[Collection entries]
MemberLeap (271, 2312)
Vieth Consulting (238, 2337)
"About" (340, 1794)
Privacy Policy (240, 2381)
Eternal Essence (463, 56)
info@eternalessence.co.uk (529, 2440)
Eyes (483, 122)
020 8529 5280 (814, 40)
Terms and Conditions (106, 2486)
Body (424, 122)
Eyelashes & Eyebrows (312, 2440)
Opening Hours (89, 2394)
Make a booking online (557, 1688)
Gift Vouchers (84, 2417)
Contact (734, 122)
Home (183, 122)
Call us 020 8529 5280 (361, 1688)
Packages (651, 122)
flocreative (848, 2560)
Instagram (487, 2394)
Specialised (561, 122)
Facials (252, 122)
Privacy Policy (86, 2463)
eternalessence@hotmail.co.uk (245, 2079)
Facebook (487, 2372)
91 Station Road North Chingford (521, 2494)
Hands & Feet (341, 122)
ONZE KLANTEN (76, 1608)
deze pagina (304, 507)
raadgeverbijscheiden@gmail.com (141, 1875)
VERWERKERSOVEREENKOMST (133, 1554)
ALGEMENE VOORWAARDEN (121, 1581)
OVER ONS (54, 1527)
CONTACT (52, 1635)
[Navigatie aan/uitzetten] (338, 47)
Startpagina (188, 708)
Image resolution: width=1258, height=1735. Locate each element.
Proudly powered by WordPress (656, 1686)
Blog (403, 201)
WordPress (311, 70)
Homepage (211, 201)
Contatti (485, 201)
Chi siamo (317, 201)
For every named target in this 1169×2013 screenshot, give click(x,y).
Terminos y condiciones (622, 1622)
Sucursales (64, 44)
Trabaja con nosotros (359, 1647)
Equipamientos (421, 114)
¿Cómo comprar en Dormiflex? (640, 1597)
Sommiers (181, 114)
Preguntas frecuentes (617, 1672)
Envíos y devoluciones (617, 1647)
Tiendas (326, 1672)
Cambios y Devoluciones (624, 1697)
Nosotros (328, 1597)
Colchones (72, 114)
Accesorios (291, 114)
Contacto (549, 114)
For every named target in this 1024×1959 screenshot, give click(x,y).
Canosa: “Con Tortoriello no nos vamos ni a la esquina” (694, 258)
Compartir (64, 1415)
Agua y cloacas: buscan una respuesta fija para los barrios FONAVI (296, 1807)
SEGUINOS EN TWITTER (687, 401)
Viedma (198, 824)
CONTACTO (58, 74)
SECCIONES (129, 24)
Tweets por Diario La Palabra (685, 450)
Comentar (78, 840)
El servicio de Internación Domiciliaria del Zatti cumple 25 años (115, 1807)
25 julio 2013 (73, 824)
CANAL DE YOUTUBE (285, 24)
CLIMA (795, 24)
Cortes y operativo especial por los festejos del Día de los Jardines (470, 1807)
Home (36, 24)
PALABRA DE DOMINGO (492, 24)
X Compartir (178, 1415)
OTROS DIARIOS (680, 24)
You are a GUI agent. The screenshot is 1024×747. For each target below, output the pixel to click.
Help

→ **Task description**:
Reproduce every line of the records above verbatim, without alteration.

→ **Solved exercise**:
MemberLeap (271, 2312)
Vieth Consulting (238, 2337)
"About" (340, 1794)
Privacy Policy (240, 2381)
Eternal Essence (463, 56)
info@eternalessence.co.uk (529, 2440)
Eyes (483, 122)
020 8529 5280 (814, 40)
Terms and Conditions (106, 2486)
Body (424, 122)
Eyelashes & Eyebrows (312, 2440)
Opening Hours (89, 2394)
Make a booking online (557, 1688)
Gift Vouchers (84, 2417)
Contact (734, 122)
Home (183, 122)
Call us 020 8529 5280 (361, 1688)
Packages (651, 122)
flocreative (848, 2560)
Instagram (487, 2394)
Specialised (561, 122)
Facials (252, 122)
Privacy Policy (86, 2463)
eternalessence@hotmail.co.uk (245, 2079)
Facebook (487, 2372)
91 Station Road North Chingford (521, 2494)
Hands & Feet (341, 122)
ONZE KLANTEN (76, 1608)
deze pagina (304, 507)
raadgeverbijscheiden@gmail.com (141, 1875)
VERWERKERSOVEREENKOMST (133, 1554)
ALGEMENE VOORWAARDEN (121, 1581)
OVER ONS (54, 1527)
CONTACT (52, 1635)
[Navigatie aan/uitzetten] (338, 47)
Startpagina (188, 708)
Image resolution: width=1258, height=1735. Locate each element.
Proudly powered by WordPress (656, 1686)
Blog (403, 201)
WordPress (311, 70)
Homepage (211, 201)
Contatti (485, 201)
Chi siamo (317, 201)
For every named target in this 1169×2013 screenshot, give click(x,y).
Terminos y condiciones (622, 1622)
Sucursales (64, 44)
Trabaja con nosotros (359, 1647)
Equipamientos (421, 114)
¿Cómo comprar en Dormiflex? (640, 1597)
Sommiers (181, 114)
Preguntas frecuentes (617, 1672)
Envíos y devoluciones (617, 1647)
Tiendas (326, 1672)
Cambios y Devoluciones (624, 1697)
Nosotros (328, 1597)
Colchones (72, 114)
Accesorios (291, 114)
Contacto (549, 114)
For every named target in this 1024×1959 screenshot, give click(x,y).
Canosa: “Con Tortoriello no nos vamos ni a la esquina” (694, 258)
Compartir (64, 1415)
Agua y cloacas: buscan una respuesta fija para los barrios FONAVI (296, 1807)
SEGUINOS EN TWITTER (687, 401)
Viedma (198, 824)
CONTACTO (58, 74)
SECCIONES (129, 24)
Tweets por Diario La Palabra (685, 450)
Comentar (78, 840)
El servicio de Internación Domiciliaria del Zatti cumple 25 años (115, 1807)
25 julio 2013 (73, 824)
CANAL DE YOUTUBE (285, 24)
CLIMA (795, 24)
Cortes y operativo especial por los festejos del Día de los Jardines (470, 1807)
Home (36, 24)
PALABRA DE DOMINGO (492, 24)
X Compartir (178, 1415)
OTROS DIARIOS (680, 24)
You are a GUI agent. The screenshot is 1024×747. For each target below, output the pixel to click.
Help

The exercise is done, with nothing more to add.